When evaluating this decision made by the powers-that-be; consider that the smaller and regular tram stops are left over from a time when melbourne was a significantly smaller town - the demands on Collins St, traffic wise, was substantially smaller.

Another factor to consider (albeit a small one!) are the larger and longer trams which currently serve this route. As more and more people use these vehicles of increased capasity, you will find that more and more people alight at the said mini-stops, and more people = slower traffic

Actually, the lights are red most of the time.
Sorry PC, but how is this possible? Most of the time? So you are saying that intersecting streets (Russel, Exhibition...) get a better run of it that traffic on Collins? I am surprised, I beleive you, but still surprised.

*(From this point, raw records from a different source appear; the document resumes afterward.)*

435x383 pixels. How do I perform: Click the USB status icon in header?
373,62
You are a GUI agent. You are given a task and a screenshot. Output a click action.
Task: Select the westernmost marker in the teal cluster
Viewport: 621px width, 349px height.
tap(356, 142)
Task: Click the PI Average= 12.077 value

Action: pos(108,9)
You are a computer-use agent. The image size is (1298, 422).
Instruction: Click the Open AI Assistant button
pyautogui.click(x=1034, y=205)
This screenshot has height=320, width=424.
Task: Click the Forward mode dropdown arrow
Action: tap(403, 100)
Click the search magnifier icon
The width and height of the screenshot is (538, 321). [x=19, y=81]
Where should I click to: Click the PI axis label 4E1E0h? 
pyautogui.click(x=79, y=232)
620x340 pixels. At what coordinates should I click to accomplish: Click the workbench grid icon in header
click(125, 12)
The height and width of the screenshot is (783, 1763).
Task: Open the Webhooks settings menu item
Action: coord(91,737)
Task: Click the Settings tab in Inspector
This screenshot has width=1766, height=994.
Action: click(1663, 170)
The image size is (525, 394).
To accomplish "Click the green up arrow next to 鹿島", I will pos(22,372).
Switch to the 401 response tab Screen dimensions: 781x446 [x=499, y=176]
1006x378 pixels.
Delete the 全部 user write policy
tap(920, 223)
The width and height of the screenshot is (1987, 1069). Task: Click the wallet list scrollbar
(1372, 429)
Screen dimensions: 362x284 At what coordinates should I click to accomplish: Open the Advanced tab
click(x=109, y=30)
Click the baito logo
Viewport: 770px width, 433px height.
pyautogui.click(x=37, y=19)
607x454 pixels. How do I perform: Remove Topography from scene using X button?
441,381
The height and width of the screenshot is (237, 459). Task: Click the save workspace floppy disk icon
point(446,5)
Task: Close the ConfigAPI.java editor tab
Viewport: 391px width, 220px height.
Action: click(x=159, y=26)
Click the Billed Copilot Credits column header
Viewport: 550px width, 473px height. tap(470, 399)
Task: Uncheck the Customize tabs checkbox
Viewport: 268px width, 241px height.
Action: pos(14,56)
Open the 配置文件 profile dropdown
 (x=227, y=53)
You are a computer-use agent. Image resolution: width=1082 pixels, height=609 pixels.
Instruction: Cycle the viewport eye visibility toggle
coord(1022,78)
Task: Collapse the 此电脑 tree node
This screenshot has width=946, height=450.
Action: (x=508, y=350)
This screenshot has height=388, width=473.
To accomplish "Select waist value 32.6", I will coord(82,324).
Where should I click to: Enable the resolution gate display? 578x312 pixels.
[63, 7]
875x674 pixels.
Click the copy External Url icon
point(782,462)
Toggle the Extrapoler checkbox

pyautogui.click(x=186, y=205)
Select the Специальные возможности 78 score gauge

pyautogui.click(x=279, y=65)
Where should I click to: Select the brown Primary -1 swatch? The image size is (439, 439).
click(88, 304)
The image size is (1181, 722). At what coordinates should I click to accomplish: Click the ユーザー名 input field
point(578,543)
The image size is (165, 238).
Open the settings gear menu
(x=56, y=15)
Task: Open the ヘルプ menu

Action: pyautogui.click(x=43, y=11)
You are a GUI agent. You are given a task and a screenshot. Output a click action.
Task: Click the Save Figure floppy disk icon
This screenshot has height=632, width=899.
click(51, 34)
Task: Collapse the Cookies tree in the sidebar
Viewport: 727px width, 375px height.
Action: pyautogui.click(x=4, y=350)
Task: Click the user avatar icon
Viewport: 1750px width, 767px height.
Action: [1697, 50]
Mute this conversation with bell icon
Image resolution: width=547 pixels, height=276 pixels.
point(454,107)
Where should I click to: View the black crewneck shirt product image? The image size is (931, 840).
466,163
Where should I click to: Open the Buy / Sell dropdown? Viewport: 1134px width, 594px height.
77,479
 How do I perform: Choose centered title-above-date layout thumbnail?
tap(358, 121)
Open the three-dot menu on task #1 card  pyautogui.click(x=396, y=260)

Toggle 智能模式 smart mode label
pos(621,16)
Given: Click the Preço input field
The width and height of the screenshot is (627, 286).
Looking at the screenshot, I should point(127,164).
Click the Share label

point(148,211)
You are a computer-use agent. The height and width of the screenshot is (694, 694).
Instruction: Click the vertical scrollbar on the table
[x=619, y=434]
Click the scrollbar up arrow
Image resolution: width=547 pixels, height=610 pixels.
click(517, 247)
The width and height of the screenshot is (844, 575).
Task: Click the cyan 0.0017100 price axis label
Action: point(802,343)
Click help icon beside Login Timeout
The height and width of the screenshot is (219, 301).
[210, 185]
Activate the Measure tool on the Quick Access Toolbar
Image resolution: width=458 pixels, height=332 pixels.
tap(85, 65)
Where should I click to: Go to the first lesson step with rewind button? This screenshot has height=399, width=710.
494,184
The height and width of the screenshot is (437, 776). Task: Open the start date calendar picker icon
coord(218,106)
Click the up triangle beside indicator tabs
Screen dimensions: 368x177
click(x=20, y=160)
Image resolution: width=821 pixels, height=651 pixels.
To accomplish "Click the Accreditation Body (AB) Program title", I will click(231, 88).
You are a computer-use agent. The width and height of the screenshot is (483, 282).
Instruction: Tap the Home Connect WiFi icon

I'd complain that more often than not, it's the cars that hold up trams, blocking the fairway, etc.
Its a two-way-street Austux. The whole point of removing the stops is to eliminate the need for trams to stop in fairways. If the tram only stops in a 'superstop' zone - where, mind, no car is allowed - in what way does this contribute to the problem?
EDIT: I now see what you mean. The problem is this: Cars block the trams, and the trams, in turn, block the cars (in non clearway times and smaller stops due to people disembarking). Okay so you can't remove the cars (not a practical option), but how about removing those stops - Eliminates half the problem!!!!

there's no point speeding up trams when you're making people spend twice the time saved to walk the extra distance to a stop.
The issue is with travel times and Collins Street, that is purely what this decision is based upon. So what if people have to walk an extra 50-100m, we're not talking kilometers here!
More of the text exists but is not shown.